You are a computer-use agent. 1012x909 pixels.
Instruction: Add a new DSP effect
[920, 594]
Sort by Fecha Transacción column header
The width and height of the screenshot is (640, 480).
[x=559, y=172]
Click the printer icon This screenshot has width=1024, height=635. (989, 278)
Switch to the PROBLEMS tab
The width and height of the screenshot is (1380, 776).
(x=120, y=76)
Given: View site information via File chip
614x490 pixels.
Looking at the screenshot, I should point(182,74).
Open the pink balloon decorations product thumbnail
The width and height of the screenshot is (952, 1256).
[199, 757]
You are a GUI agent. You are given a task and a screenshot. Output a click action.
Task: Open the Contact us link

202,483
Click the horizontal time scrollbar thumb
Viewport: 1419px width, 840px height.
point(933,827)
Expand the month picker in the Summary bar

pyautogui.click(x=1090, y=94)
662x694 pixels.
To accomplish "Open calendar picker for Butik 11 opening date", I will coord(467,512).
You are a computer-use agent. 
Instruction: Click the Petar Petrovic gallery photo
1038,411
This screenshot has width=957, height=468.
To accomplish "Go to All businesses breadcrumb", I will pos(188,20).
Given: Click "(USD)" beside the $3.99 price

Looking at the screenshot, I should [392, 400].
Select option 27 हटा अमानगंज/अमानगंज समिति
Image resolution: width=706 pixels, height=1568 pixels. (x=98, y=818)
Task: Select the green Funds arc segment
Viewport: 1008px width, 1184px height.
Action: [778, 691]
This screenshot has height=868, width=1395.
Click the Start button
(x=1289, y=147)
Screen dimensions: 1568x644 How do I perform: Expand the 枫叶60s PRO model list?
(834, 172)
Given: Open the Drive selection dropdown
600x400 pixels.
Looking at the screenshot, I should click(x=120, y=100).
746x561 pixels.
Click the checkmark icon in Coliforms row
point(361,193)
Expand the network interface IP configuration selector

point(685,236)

--- --- ---

▸ Task to carry out
The lines from the one containing "the $3.99 price" through the final line of the listing above are to be repeated exactly, and nothing else is to be printed.

▸ Answer box
Given: Click "(USD)" beside the $3.99 price

Looking at the screenshot, I should [392, 400].
Select option 27 हटा अमानगंज/अमानगंज समिति
Image resolution: width=706 pixels, height=1568 pixels. (x=98, y=818)
Task: Select the green Funds arc segment
Viewport: 1008px width, 1184px height.
Action: [778, 691]
This screenshot has height=868, width=1395.
Click the Start button
(x=1289, y=147)
Screen dimensions: 1568x644 How do I perform: Expand the 枫叶60s PRO model list?
(834, 172)
Given: Open the Drive selection dropdown
600x400 pixels.
Looking at the screenshot, I should click(x=120, y=100).
746x561 pixels.
Click the checkmark icon in Coliforms row
point(361,193)
Expand the network interface IP configuration selector

point(685,236)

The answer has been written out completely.